Mira primero a tu alrededor
En qué fijarse
- Bulevar para pasear
- Muelles portuarios
- Ramal ferroviario
- Línea del golfo de Taganrog
La historia del lugar
El amplio bulevar se extiende sobre la orilla de relleno del golfo de Taganrog, y tras los árboles y los taludes comienza el puerto en funcionamiento, con sus muelles. El terreno bajo el malecón resultó tan débil que hubo que sostenerlo con pilotes; después pavimentaron la orilla y reforzaron los taludes para que el agua no volviera a llevársela. Junto al agua discurre un ramal ferroviario, y el nombre actual, ligado a Pushkin, apareció en la orilla solo a mediados del siglo veinte.
A comienzos de la década de mil ochocientos treinta, los comerciantes de Taganrog y los propietarios de casas comerciales presentaron una memoria sobre las necesidades del puerto. La antigua dársena se iba quedando poco profunda, las mercancías se almacenaban en la orilla, pero no había un camino cómodo entre la bolsa y los muelles. Los comerciantes pidieron poner en orden la dársena y construir a lo largo del agua un malecón por el que los carros pudieran ir directamente hasta los barcos.
La memoria contó con el apoyo de Otto Románovich Pfeilitzer-Frank, administrador designado de Taganrog y principal protector de la navegación mercante en el mar de Azov. Pfeilitzer-Frank buscó obtener permiso para la construcción y dirigió una solicitud a Mijaíl Semiónovich Vorontsov, gobernador general de las provincias meridionales. Vorontsov aprobó el proyecto y, en mil ochocientos treinta y tres, envió al joven ingeniero militar Aleksandr Yákovlevich Laskin con un grupo de constructores.
Laskin elaboró el plano y el presupuesto. Para las obras se concedió a la ciudad un préstamo sin intereses por treinta y siete años. Cuando empezaron a rellenar la orilla, resultó que el terreno era demasiado débil y había que reforzarlo adicionalmente con pilotes. En otoño de mil ochocientos cuarenta y tres, el viento del este elevó el agua y parte del malecón aún sin terminar se hundió gravemente.
Frank era responsable del proyecto. Le atribuyeron el accidente; se convirtió en uno de los motivos formales de su dimisión. Dejó el cargo sin esperar la inauguración de la vía cuya aprobación él mismo había conseguido. Laskin permaneció en Taganrog, siguió ocupándose de las instalaciones portuarias y ascendió de oficial subalterno a coronel.

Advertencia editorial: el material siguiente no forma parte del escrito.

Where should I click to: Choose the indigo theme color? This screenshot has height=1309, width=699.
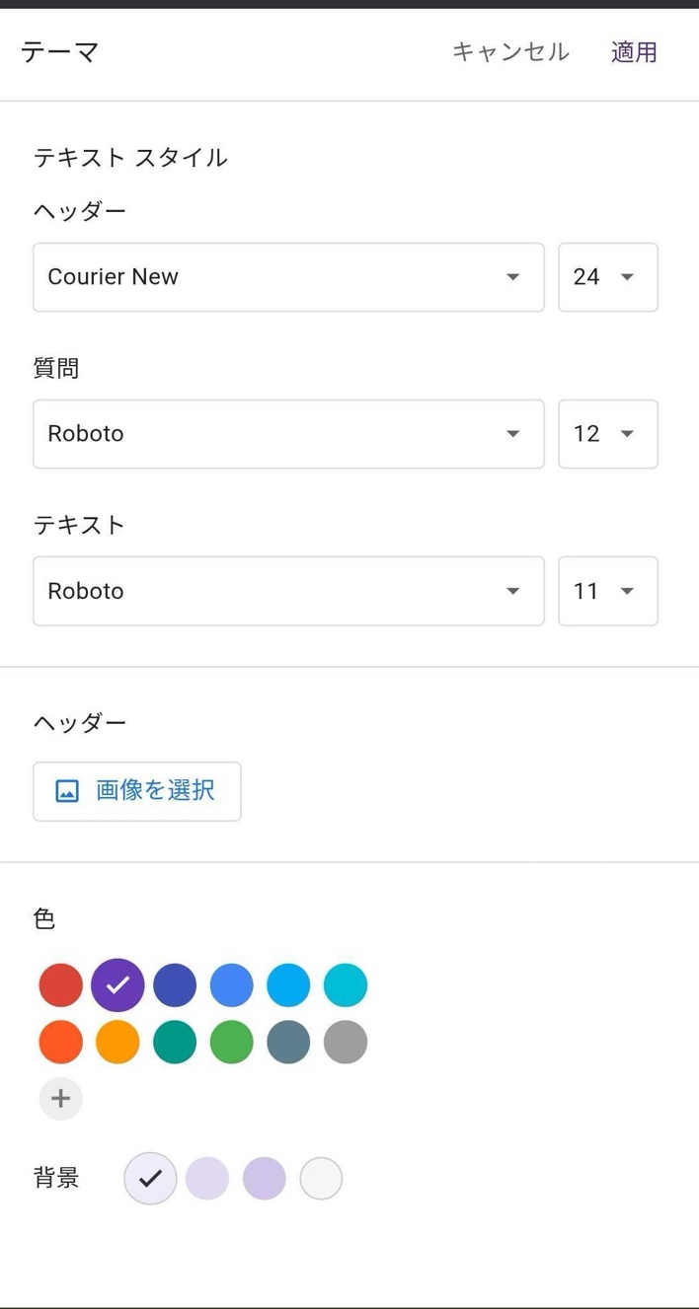click(175, 985)
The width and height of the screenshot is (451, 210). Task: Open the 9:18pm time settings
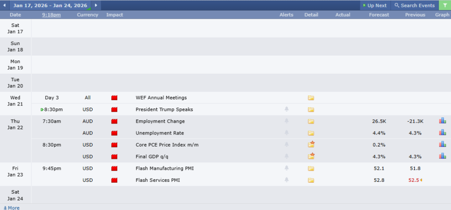pos(52,15)
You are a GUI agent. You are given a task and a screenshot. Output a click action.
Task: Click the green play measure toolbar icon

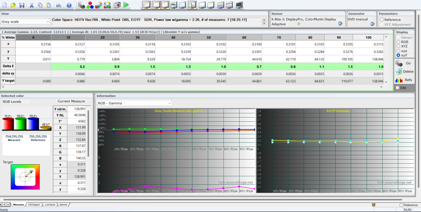(x=126, y=5)
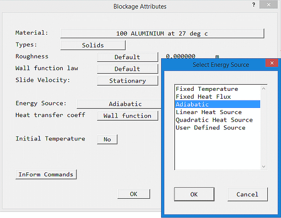Click the Blockage Attributes help question mark

[254, 4]
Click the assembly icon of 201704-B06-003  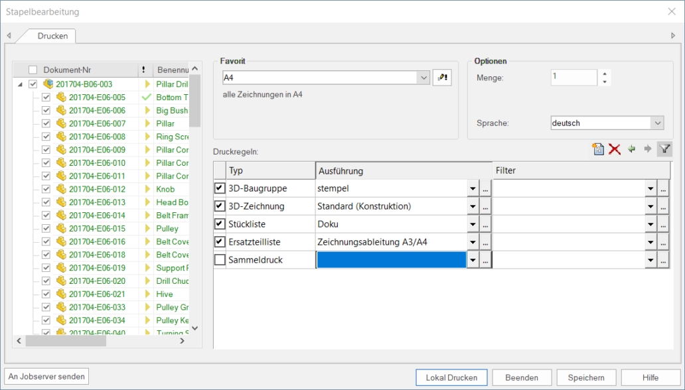tap(48, 84)
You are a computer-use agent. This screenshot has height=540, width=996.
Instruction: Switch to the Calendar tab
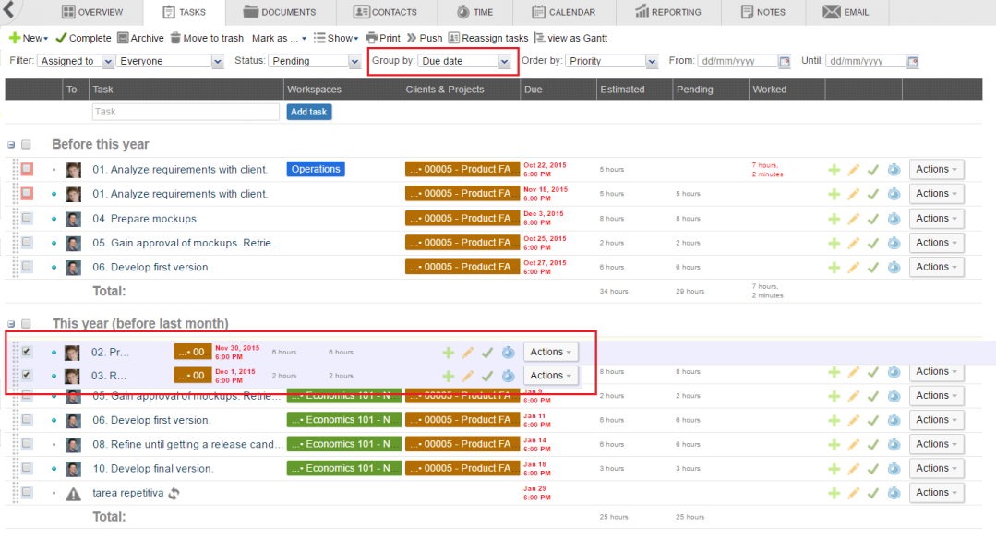[563, 12]
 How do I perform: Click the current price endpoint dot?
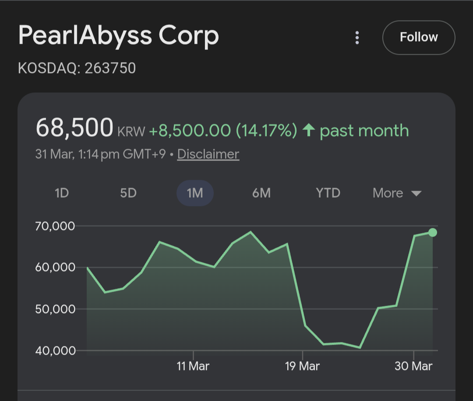click(x=432, y=233)
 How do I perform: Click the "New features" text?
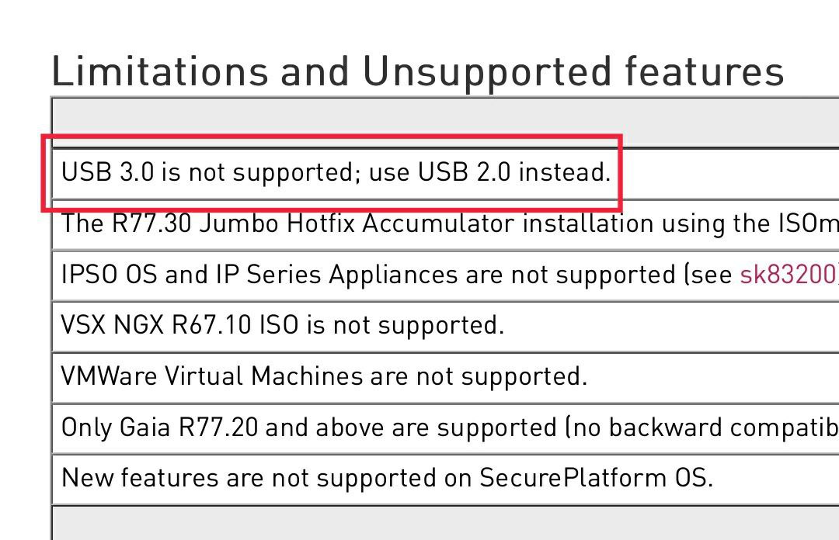pyautogui.click(x=140, y=477)
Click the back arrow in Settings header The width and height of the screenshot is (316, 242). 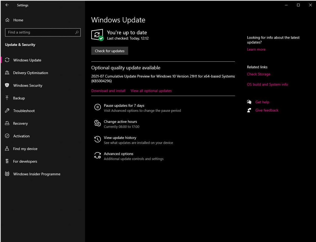[7, 5]
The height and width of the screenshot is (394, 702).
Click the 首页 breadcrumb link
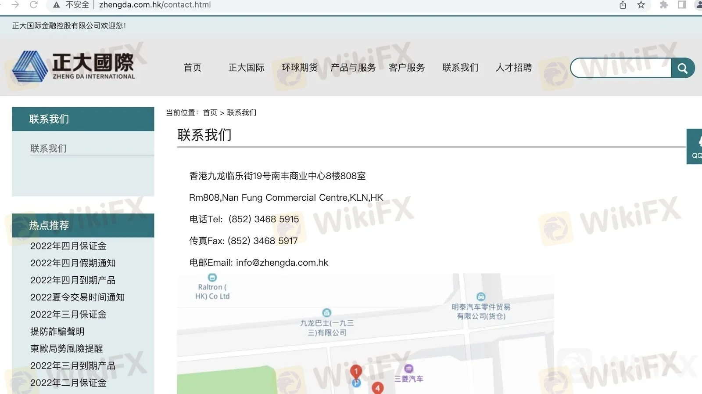pyautogui.click(x=210, y=113)
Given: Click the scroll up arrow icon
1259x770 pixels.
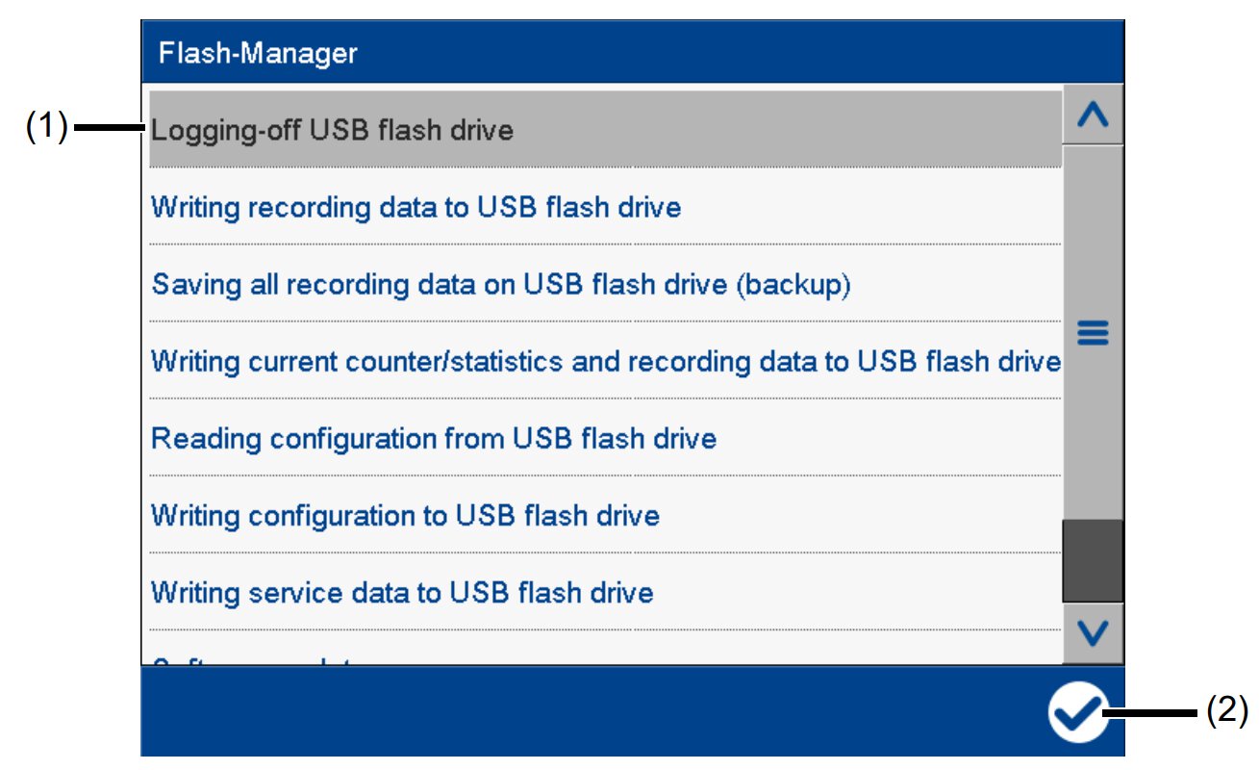Looking at the screenshot, I should pyautogui.click(x=1093, y=116).
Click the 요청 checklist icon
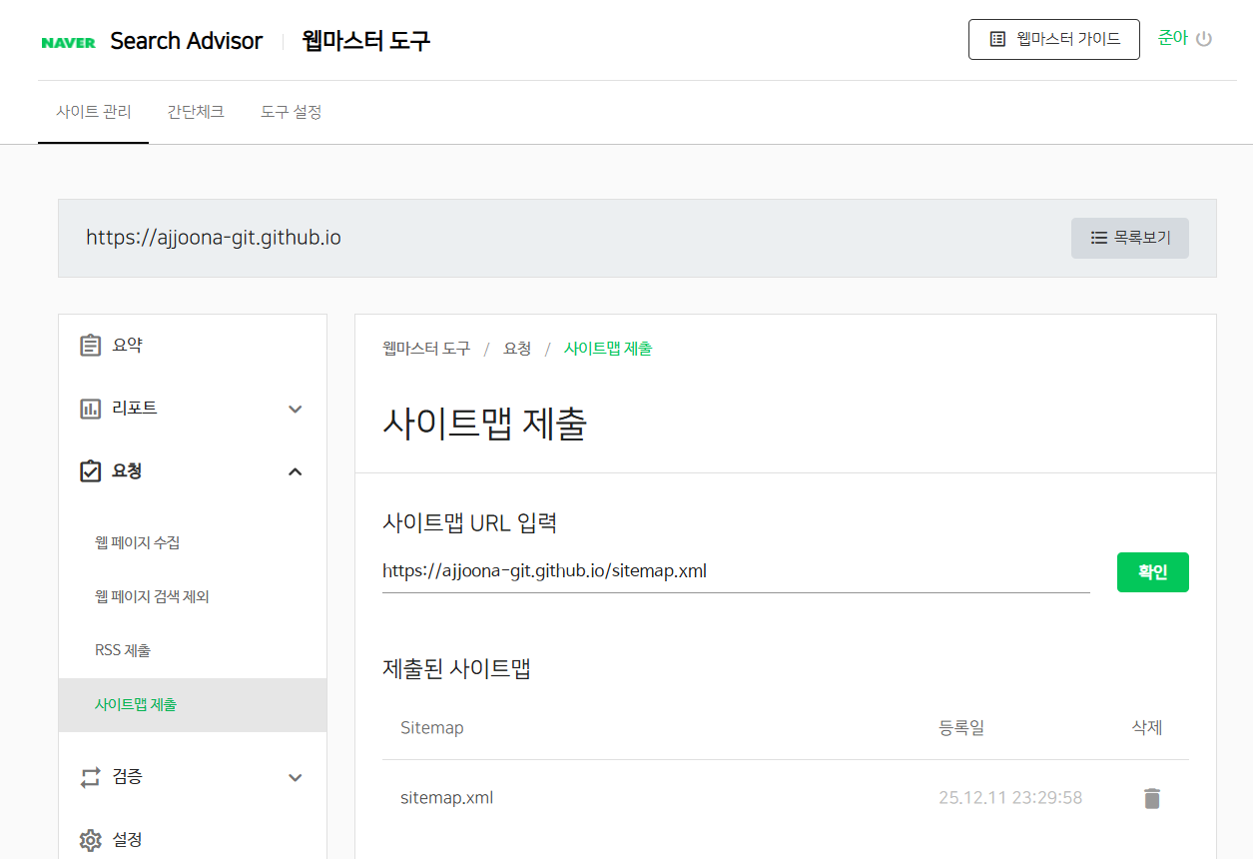 91,471
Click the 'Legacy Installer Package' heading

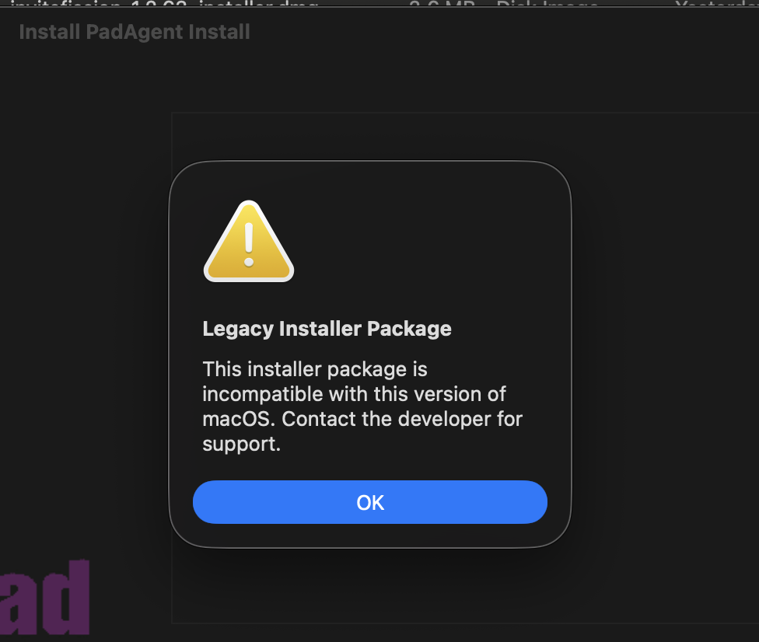tap(327, 329)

El malecón se inauguró en mil ochocientos cuarenta y nueve. Lo llamaron malecón de Vorontsov, en honor del gobernador general que dio curso a la solicitud de los comerciantes. Por la orilla discurría un camino para carros de caballos y, en mil ochocientos setenta y tres, se tendió junto a él un ramal ferroviario hasta el puerto. Cuando a finales de siglo disminuyó el volumen de las operaciones portuarias, los habitantes pavimentaron la orilla, reforzaron los taludes y crearon un bulevar. El malecón para pasear ocupó la antigua ruta de carga desde el descenso de la Bolsa hasta la dársena. Detrás de él siguen estando los muelles del puerto marítimo de Taganrog en funcionamiento.
El nombre de Pushkin apareció aquí en mil novecientos cincuenta y dos, cuando el antiguo malecón de Vorontsov recibió oficialmente el nombre de «malecón de Pushkin». En el habla de la ciudad se convirtió en el malecón de Pushkin. El poeta ruso Aleksandr Pushkin pasó realmente un día en Taganrog en junio de mil ochocientos veinte, mientras viajaba con la familia del general Nikolái Rayevski, pero entonces no existía un malecón ya terminado. Cuando Pushkin pasó la noche en la casa de huéspedes de la administración municipal, en esta orilla todavía se extendía una franja de carga junto a la antigua dársena; la construcción de la vía de Laskin no comenzó hasta quince años después.
Información práctica
La parte central del malecón es accesible como espacio urbano; determinados tramos y accesos pueden cambiar debido a la reconstrucción por etapas.
Comprobado: 24 de junio de 2026. Comprueba la fuente oficial antes de visitar.Escuche el relato desde un punto peatonal seguro: el horizonte importa más que intentar acercarse lo máximo posible a la actividad portuaria.